### Assignment
The answer must consist solely of the line that contains "Task: Click the zoom in magnifier icon" and all subsequent lines of the data, each reproduced exactly.

Start of Records

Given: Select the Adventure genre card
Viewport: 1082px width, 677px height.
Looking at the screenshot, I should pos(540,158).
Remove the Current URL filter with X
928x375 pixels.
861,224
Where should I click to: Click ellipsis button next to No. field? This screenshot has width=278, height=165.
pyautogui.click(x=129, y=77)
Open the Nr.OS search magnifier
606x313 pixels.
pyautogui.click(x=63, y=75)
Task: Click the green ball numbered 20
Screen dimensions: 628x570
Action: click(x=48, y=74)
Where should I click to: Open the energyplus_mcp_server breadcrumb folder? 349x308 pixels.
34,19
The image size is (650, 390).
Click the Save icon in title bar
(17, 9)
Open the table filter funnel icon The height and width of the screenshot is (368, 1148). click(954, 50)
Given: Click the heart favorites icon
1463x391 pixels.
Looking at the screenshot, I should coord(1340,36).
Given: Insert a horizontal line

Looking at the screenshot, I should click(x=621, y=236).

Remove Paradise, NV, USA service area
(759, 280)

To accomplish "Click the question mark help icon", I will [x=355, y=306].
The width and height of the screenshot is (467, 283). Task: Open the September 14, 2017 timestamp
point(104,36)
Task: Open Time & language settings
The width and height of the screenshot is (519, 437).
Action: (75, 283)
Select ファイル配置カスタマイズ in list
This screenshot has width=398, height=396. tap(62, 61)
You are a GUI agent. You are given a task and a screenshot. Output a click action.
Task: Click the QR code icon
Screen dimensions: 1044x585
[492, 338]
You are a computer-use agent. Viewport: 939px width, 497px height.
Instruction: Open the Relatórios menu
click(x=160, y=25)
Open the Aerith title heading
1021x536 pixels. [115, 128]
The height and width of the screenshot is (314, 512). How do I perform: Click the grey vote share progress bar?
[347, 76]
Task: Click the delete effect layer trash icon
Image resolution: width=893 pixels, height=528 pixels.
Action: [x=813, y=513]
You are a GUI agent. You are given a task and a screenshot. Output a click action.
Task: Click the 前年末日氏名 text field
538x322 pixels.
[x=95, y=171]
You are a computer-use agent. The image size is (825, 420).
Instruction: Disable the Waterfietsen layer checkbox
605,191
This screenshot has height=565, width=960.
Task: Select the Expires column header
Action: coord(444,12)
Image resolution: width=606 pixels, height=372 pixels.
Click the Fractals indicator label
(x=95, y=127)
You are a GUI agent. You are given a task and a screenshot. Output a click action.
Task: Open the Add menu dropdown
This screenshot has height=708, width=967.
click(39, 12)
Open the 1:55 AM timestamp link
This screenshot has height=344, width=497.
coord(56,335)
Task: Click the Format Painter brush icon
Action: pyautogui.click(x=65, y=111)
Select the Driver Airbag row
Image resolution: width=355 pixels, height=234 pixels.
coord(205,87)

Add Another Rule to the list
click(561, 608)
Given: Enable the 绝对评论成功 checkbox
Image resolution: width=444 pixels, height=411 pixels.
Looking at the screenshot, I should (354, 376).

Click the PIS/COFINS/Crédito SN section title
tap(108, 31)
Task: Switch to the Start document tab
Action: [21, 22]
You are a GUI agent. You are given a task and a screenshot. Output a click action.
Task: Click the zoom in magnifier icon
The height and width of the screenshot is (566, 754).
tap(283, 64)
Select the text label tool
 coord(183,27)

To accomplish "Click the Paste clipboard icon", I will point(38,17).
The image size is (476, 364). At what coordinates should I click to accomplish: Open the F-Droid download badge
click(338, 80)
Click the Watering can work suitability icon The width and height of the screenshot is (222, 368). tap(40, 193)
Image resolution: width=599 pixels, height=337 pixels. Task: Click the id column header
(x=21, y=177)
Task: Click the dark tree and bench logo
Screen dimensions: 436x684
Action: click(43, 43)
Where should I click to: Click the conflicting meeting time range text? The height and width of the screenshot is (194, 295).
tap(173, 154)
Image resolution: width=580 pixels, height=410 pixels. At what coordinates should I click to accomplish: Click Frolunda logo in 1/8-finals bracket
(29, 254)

End of Records

### Exercise result
Task: Click the zoom in magnifier icon
The height and width of the screenshot is (566, 754).
tap(283, 64)
Select the text label tool
 coord(183,27)

To accomplish "Click the Paste clipboard icon", I will point(38,17).
The image size is (476, 364). At what coordinates should I click to accomplish: Open the F-Droid download badge
click(338, 80)
Click the Watering can work suitability icon The width and height of the screenshot is (222, 368). tap(40, 193)
Image resolution: width=599 pixels, height=337 pixels. Task: Click the id column header
(x=21, y=177)
Task: Click the dark tree and bench logo
Screen dimensions: 436x684
Action: click(43, 43)
Where should I click to: Click the conflicting meeting time range text? The height and width of the screenshot is (194, 295).
tap(173, 154)
Image resolution: width=580 pixels, height=410 pixels. At what coordinates should I click to accomplish: Click Frolunda logo in 1/8-finals bracket
(29, 254)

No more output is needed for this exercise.